_WHAT IS REQUIRED_
Please copy the leading lines of the entries below exactly, concluding with the line in which "Task: Select the upper bound header cell" occurs.
--- START ---
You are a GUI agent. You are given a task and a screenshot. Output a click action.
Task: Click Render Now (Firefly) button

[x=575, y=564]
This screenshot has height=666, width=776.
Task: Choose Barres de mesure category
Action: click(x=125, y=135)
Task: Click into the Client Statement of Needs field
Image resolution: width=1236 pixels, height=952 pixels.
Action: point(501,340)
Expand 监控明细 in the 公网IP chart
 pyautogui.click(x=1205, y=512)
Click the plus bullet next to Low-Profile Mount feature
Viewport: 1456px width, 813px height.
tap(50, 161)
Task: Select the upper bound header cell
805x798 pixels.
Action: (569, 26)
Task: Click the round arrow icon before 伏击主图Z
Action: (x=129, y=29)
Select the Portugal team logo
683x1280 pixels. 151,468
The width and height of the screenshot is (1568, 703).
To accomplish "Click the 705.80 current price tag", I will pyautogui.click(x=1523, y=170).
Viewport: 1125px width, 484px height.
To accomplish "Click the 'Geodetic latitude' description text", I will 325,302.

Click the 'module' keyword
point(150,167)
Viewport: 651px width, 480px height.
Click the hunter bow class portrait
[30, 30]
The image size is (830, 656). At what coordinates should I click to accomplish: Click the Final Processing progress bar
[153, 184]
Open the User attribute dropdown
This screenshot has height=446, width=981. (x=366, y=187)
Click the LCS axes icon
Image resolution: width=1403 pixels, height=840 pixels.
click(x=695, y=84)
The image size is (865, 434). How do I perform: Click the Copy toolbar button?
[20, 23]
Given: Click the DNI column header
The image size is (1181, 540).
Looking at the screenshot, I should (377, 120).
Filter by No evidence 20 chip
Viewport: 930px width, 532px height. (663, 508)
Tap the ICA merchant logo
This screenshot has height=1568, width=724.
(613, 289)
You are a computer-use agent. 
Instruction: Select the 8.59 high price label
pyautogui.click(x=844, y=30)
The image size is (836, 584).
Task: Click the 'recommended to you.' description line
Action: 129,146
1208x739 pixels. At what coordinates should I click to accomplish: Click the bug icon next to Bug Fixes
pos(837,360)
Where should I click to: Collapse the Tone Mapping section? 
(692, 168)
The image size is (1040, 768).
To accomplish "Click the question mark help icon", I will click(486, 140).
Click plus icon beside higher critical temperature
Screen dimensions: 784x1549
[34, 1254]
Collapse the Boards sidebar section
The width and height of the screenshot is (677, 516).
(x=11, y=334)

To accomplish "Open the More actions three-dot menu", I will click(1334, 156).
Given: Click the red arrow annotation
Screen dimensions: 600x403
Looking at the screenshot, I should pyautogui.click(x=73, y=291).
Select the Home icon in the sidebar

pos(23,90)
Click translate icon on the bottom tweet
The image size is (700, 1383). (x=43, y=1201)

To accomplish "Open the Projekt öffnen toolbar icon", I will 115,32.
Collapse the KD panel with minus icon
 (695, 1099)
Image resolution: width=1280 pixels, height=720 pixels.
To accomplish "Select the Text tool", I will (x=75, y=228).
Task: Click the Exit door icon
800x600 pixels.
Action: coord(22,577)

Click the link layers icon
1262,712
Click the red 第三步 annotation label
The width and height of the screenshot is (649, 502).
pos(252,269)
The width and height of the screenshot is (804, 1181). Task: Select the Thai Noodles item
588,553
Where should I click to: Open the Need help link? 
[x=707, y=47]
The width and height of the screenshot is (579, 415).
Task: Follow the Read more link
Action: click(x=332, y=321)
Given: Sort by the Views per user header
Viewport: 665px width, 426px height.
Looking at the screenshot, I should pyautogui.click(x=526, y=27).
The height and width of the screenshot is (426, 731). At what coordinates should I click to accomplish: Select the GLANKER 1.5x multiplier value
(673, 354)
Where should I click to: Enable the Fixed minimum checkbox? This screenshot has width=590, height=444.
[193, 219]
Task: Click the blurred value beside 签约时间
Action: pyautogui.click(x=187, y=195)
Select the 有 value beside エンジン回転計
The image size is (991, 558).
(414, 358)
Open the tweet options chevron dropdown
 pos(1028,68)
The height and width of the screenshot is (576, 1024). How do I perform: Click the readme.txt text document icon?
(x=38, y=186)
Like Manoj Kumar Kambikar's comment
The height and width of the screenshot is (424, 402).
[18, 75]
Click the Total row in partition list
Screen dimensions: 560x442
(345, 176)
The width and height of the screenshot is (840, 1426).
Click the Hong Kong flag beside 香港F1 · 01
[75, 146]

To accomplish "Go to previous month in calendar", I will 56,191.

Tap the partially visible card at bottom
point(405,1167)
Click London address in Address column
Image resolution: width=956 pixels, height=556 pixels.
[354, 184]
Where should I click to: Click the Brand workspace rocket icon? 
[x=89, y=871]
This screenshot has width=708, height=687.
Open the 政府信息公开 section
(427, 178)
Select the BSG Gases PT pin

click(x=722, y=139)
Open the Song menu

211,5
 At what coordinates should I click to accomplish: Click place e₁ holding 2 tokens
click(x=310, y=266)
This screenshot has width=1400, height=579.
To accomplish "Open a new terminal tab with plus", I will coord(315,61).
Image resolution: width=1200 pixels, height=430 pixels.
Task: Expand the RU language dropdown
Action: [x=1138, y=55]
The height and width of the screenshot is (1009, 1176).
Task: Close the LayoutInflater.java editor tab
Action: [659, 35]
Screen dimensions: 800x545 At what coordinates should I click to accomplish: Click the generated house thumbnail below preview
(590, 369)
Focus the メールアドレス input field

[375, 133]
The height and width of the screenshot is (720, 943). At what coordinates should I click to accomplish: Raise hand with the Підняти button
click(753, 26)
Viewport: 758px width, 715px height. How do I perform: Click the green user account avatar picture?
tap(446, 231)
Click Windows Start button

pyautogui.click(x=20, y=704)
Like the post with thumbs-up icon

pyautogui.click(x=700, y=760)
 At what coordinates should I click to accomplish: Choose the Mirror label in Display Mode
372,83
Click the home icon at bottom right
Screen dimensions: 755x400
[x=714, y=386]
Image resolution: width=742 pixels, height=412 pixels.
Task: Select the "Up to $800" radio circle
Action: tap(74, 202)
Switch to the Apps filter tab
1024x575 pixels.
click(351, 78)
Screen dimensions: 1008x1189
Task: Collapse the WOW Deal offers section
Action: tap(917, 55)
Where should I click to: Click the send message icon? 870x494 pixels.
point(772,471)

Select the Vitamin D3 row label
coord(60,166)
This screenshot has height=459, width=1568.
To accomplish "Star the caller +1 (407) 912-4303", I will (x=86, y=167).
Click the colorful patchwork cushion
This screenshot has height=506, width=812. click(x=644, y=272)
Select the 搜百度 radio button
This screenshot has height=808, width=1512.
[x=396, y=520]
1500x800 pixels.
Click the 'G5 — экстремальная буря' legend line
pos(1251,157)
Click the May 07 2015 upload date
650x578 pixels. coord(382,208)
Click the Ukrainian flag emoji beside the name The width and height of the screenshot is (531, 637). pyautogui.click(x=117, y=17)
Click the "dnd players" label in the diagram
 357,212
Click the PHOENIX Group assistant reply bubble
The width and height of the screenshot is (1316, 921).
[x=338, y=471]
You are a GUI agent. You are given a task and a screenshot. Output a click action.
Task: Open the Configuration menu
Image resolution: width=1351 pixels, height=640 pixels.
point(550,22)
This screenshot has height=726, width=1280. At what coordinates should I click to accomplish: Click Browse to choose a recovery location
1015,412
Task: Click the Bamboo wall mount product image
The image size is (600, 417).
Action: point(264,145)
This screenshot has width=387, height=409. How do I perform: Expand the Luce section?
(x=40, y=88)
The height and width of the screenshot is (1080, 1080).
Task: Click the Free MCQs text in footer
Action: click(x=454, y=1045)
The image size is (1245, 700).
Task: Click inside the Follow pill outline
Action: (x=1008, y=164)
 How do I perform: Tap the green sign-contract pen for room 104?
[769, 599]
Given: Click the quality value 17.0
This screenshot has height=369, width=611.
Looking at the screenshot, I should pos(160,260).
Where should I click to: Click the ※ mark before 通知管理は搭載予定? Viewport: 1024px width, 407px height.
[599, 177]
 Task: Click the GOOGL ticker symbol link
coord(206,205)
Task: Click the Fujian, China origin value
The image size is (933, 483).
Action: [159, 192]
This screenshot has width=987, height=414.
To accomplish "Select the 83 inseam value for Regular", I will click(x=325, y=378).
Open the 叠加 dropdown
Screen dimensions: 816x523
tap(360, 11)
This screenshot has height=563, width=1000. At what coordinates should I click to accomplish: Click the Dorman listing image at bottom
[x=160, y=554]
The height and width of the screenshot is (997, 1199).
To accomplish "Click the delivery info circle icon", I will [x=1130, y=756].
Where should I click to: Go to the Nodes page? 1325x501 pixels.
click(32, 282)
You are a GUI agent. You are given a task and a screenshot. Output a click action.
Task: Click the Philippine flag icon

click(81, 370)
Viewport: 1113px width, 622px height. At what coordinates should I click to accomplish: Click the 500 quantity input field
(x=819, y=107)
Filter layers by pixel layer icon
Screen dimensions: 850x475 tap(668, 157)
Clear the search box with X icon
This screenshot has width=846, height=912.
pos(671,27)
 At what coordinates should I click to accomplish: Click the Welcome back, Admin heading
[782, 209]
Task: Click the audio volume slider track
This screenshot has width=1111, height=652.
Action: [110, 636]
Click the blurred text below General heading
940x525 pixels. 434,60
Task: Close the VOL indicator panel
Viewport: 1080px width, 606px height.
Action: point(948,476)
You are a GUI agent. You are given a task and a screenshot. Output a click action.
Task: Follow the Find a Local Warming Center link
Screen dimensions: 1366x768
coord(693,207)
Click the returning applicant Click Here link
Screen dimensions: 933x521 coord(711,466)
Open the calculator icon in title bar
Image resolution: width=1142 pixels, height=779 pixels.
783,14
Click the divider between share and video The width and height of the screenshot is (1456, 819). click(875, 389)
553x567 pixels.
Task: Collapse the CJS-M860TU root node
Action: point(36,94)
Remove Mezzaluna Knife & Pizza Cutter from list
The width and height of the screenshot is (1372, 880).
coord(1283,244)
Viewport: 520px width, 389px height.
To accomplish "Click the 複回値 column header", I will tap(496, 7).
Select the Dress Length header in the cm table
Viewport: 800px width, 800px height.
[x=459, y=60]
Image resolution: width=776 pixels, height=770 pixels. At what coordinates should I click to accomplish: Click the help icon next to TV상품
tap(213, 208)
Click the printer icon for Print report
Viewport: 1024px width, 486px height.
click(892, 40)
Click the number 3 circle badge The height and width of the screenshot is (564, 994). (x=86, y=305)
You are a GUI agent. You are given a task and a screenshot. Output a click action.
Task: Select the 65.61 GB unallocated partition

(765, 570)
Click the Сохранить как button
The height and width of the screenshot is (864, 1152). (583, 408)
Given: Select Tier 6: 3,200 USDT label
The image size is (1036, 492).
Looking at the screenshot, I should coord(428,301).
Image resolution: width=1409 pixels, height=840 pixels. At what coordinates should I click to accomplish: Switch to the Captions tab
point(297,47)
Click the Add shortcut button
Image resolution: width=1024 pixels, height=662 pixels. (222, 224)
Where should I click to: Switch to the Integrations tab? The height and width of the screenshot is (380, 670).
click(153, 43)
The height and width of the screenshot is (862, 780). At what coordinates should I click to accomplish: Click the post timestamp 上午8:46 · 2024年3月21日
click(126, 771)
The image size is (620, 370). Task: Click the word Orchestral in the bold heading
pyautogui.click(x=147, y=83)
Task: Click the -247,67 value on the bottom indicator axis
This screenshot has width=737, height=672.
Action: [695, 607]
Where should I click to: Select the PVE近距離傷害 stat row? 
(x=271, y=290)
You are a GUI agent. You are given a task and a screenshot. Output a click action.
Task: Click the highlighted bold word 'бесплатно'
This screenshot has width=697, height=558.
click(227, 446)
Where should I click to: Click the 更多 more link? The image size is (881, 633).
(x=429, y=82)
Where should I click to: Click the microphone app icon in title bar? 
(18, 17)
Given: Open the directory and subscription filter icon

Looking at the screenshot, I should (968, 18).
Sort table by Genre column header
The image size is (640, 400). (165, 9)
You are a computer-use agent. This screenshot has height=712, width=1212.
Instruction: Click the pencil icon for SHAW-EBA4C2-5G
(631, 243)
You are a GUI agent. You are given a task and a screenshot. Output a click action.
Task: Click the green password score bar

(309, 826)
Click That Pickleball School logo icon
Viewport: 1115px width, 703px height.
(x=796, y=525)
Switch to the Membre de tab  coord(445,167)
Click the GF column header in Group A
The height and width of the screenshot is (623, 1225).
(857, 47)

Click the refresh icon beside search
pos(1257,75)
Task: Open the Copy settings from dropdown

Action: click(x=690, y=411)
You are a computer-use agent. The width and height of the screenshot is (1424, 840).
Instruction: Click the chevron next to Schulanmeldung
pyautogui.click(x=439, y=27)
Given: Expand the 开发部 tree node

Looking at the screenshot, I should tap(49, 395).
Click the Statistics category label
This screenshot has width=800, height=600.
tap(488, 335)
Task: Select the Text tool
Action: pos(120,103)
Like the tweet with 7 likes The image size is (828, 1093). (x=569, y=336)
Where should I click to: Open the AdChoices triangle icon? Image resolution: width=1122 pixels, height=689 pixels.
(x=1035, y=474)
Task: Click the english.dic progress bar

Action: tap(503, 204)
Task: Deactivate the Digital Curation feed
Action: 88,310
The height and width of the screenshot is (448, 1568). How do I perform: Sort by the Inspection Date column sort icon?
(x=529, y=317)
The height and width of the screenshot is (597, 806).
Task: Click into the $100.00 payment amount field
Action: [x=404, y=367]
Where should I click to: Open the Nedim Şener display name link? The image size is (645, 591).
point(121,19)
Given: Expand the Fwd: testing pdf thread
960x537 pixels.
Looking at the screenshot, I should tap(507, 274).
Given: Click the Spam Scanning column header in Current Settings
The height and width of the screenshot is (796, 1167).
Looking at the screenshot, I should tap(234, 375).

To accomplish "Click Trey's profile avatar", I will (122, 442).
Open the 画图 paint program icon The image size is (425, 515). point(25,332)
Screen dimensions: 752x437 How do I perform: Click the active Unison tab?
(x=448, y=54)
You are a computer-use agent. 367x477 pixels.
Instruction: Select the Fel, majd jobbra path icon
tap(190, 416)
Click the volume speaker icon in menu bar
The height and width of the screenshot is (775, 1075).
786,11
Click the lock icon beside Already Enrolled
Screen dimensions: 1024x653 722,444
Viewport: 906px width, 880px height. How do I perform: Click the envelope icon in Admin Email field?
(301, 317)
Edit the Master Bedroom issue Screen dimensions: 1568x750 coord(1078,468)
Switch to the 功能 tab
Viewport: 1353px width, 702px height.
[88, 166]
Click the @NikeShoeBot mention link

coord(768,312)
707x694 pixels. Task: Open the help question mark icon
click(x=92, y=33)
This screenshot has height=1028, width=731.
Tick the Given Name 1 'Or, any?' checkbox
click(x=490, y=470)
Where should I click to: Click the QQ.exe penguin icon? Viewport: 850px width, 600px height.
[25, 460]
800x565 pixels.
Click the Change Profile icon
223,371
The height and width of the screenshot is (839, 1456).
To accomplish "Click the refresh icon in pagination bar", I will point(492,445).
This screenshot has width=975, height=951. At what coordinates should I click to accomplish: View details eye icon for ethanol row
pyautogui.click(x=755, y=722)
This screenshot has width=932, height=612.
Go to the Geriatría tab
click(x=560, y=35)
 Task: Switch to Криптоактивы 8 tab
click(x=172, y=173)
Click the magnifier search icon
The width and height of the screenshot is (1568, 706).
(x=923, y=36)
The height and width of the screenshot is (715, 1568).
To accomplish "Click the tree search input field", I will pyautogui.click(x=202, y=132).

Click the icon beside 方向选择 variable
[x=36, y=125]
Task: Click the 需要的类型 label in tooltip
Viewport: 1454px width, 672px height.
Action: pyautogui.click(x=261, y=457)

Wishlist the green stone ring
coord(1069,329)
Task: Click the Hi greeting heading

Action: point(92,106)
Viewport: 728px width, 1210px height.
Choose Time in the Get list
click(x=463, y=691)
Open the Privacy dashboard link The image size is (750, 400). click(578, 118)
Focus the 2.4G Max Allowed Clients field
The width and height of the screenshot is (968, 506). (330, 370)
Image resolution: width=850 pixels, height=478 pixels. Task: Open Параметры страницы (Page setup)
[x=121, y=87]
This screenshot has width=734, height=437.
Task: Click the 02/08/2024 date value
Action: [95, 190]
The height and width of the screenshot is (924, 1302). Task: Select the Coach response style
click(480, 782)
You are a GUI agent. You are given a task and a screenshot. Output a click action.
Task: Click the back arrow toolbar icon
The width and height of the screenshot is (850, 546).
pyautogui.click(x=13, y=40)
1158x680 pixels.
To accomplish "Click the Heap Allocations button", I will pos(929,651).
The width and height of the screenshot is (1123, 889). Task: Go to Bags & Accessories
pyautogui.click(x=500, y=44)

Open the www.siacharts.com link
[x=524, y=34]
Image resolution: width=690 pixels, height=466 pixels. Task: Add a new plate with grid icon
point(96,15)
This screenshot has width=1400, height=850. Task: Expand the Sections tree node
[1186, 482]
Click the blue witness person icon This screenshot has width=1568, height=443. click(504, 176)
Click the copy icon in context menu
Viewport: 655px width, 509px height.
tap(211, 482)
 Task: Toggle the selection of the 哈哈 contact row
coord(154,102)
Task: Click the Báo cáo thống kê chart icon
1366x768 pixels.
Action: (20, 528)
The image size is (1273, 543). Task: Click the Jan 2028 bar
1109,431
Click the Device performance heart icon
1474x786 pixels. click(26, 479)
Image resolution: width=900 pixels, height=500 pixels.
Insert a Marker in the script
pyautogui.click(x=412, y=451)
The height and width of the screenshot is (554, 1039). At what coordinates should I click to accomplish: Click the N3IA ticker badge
--- END ---
_EXERCISE SOLUTION_
You are a GUI agent. You are given a task and a screenshot. Output a click action.
Task: Click Render Now (Firefly) button

[x=575, y=564]
This screenshot has height=666, width=776.
Task: Choose Barres de mesure category
Action: click(x=125, y=135)
Task: Click into the Client Statement of Needs field
Image resolution: width=1236 pixels, height=952 pixels.
Action: point(501,340)
Expand 监控明细 in the 公网IP chart
 pyautogui.click(x=1205, y=512)
Click the plus bullet next to Low-Profile Mount feature
Viewport: 1456px width, 813px height.
tap(50, 161)
Task: Select the upper bound header cell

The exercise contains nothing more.